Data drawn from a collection
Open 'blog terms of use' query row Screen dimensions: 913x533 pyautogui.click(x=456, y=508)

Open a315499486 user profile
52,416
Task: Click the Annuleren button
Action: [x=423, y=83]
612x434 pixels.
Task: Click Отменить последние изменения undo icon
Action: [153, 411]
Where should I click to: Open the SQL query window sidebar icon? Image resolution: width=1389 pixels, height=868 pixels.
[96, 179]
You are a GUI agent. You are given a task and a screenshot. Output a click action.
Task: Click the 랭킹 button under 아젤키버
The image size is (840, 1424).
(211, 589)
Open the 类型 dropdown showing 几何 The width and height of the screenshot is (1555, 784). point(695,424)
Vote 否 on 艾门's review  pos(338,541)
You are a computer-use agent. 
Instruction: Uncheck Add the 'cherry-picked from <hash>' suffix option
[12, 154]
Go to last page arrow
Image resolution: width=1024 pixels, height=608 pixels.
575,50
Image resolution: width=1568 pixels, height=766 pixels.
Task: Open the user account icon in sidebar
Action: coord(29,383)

— Instructions for the task —
Please retype all of the records above, keeping every line identical.

— Solution below —
Open 'blog terms of use' query row Screen dimensions: 913x533 pyautogui.click(x=456, y=508)

Open a315499486 user profile
52,416
Task: Click the Annuleren button
Action: [x=423, y=83]
612x434 pixels.
Task: Click Отменить последние изменения undo icon
Action: [153, 411]
Where should I click to: Open the SQL query window sidebar icon? Image resolution: width=1389 pixels, height=868 pixels.
[96, 179]
You are a GUI agent. You are given a task and a screenshot. Output a click action.
Task: Click the 랭킹 button under 아젤키버
The image size is (840, 1424).
(211, 589)
Open the 类型 dropdown showing 几何 The width and height of the screenshot is (1555, 784). point(695,424)
Vote 否 on 艾门's review  pos(338,541)
You are a computer-use agent. 
Instruction: Uncheck Add the 'cherry-picked from <hash>' suffix option
[12, 154]
Go to last page arrow
Image resolution: width=1024 pixels, height=608 pixels.
575,50
Image resolution: width=1568 pixels, height=766 pixels.
Task: Open the user account icon in sidebar
Action: coord(29,383)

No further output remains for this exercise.